November 15, 2013 3 mins read
How to Find Out Whether You Are Underpaid?

When you decide to take a job, how can you figure out whether your future employer has given you the best salary that you deserve?

How to find out the salary scales that your company is willing to offer? Here are six tips to help you decide whether you are being underpaid.

Try to Take the First Step. You can avoid being underpaid by providing a salary range to your employer. For example, if my expected annual salary is $60,000, I will start the negotiation by telling my employer that I want a yearly salary of $80,000-$90,000. The most important question is: how to negotiate your initial salary? Before you come to your employer, gather supporting information which can prove your value. You need to know the average in your industry and to show your skills and experiences to your employer as you always do in an interview. After these preparations, your employer will understand that it is reasonable for you to negotiate your salary.

Use the First Salary Offer as a Starting point. Never accept the first salary offer. Employers don't tend to lay all their cards on that first offer and there is guaranteed wiggle room left. So technically, you can have up to another 10% pay raise compared to your initial offer. One principle says that there is nothing worse than feeling reluctant and uncomfortable when negotiating your own salary. If you talk about your expected salary in a respectful manner, you will come across as confident but not arrogant.

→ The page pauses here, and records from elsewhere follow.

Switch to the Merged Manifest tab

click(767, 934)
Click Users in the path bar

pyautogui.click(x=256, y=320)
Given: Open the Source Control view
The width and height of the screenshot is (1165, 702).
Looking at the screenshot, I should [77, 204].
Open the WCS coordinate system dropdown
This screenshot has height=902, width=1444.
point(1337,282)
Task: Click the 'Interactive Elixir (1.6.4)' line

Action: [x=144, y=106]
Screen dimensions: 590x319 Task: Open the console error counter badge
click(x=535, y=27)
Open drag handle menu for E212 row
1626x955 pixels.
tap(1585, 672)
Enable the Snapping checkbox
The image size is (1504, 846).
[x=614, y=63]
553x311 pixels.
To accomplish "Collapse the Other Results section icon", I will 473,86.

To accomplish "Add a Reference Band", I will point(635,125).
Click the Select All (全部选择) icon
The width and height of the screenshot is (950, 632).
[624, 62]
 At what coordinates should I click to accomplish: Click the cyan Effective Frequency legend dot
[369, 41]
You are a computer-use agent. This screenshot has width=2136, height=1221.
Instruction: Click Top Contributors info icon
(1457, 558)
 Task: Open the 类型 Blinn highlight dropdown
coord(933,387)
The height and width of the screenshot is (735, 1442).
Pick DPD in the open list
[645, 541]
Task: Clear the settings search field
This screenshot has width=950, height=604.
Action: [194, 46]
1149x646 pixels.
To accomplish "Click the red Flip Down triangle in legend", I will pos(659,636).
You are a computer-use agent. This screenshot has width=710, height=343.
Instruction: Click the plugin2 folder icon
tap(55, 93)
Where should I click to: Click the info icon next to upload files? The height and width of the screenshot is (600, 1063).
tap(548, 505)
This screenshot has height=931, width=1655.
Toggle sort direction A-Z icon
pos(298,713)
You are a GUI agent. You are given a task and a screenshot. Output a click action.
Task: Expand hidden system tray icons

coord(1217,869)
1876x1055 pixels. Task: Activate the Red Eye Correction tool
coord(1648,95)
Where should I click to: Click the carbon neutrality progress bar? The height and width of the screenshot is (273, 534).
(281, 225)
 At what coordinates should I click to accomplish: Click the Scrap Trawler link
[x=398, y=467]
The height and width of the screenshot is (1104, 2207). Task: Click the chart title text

Consider not to Offer a Salary Range. Providing your employer with a specific salary range may give away too much information of your salary expectations. What you can do instead is to give a single number, the highest salary you are worth, which is calculated based on objective evaluations. This can be better than telling your employer your minimum salary expectations.

Do your Research. If careful and thorough research can help you get a job offer, it can do the same thing for you to gain the best salary. Check results of salary surveys that are available, or refer to some specific studies focusing on your professions in your region. You can also try to find an opportunity to speak to HR managers and ask them whether they would like to share some information about salaries.

Get Inside Information. If you happen to have a reliable friend or a supervisor who works for a company, you can ask them for salary information. Although websites such as or can be helpful, you will get more precise information from a current employee than from these websites.

Negotiate a Bonus. You can ask for more paid time off, some assistance for tuition, and other benefits which are negotiable. Meanwhile, you can also try to find out whether your employer would like to offer something more exciting, such as a signing bonus, especially when such an offer is not against the code of conduct of your industry. Bonuses may be calculated in a separate financial budget from payroll checks. In any case, it will do you no harm to ask for a bonus.